Recently I traveled with my wife and a group of architects, engineers and surveyors to the capital city of Nicaragua in hopes of making a difference. We were a group of design professionals from throughout the US, Canada, UK and Nicaragua mobilized by Engineering Ministries International (EMI). Our goal was to connect with the client, the culture and ministry which we were serving, so that we could fully embrace their vision and create a design fitting of their needs, budget, and cultural norms – in a little over a week. Often times this meant stepping back and acknowledging that design practices in Central America don’t match North America. This forced us as a team to step out of our comfort zone of design. We were pushed to think creatively about how we could utilize the local infrastructure and construction knowledge to the greatest efficiency for the client, while at the same time introducing them to a new technique or material.
The Majority World

“The majority world” may be a new concept to you. It is the parts of the world where the majority of the population resides – most of Central and South America, sub-Saharan Africa, and most of Central and Southeast Asia. These areas of the world also tend to have the least developed infrastructure making life difficult and overwhelming. Sometimes it seems that everything is working against you: infrastructure of roads, sewers and water; electrical supply; health care; etc. There is little hope that things will ever change for the better. But this is where architects and engineers are making a difference – one project at a time. EMI has a vision of people restored by God, and the world restored through design. This mission leads them across the globe - assisting mission hospitals, orphanages, refugee shelters, schools, seminaries, and more through master planning, design, and in some cases, construction. The physical and spiritual impact of these facilities touch thousands of people, bringing real hope into everyday life.

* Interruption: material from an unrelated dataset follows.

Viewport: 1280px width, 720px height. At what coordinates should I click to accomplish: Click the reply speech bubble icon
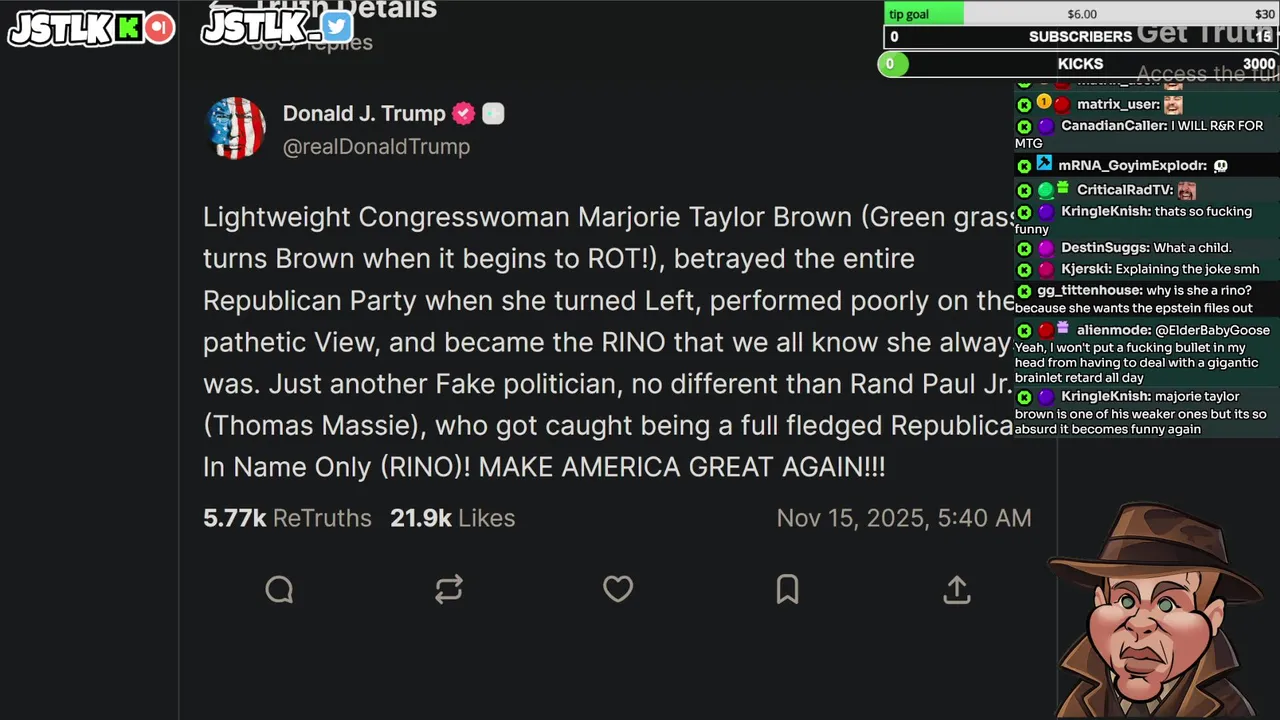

Tesoros de Dios – Managua, Nicaragua

Our time in Nicaragua was spent at Tesoros de Dios’s school and ministry center. Tesoros de Dios (translated God’s Treasures) is a K-18 equine therapy center for physically and mentally handicapped children in the greater Managua area. Serving over 100 students weekly, they fill a dire need in the community by providing refuge for families and children otherwise cast out by society. At Tesoros de Dios, parents can find community, children can find enrichment through therapy, and all can find hope. Therapy activities range from learning to walk and talk, up to vocational skills such as computer use and cooking. There are more than 60 kids on the waiting list, hoping for an opportunity to learn at Tesoros de Dios.

Our EMI group spent a week with the staff and students to come up with a long range plan to guide the facility’s growth. It was a week of continual measuring, digging, documenting, drawing and calculating in an effort to come up with an inspired design to best fit the community. Our final design included a phased growth plan, starting with a covered horse arena for the equine therapy; followed by a new education center and vocational center. The master planning documents and renderings that we left with them are already being used to generate interest within the community and potential donors.
Lasting Joy

Though our part of the project as volunteers is drawing to a close, EMI will continue to stay involved with Tesoros de Dios. EMI staff in Nicaragua will help them find a local architectural team to produce construction drawings as needed and help them navigate the construction process.

The joy and excitement that I witnessed in Nicaragua has helped me realize that we are all a precious piece of the fabric of life. Our team’s passion for design was met by the staff’s passion for the students. Working together resulted in a transformative project for the community of Managua and the families of Tesoros de Dios.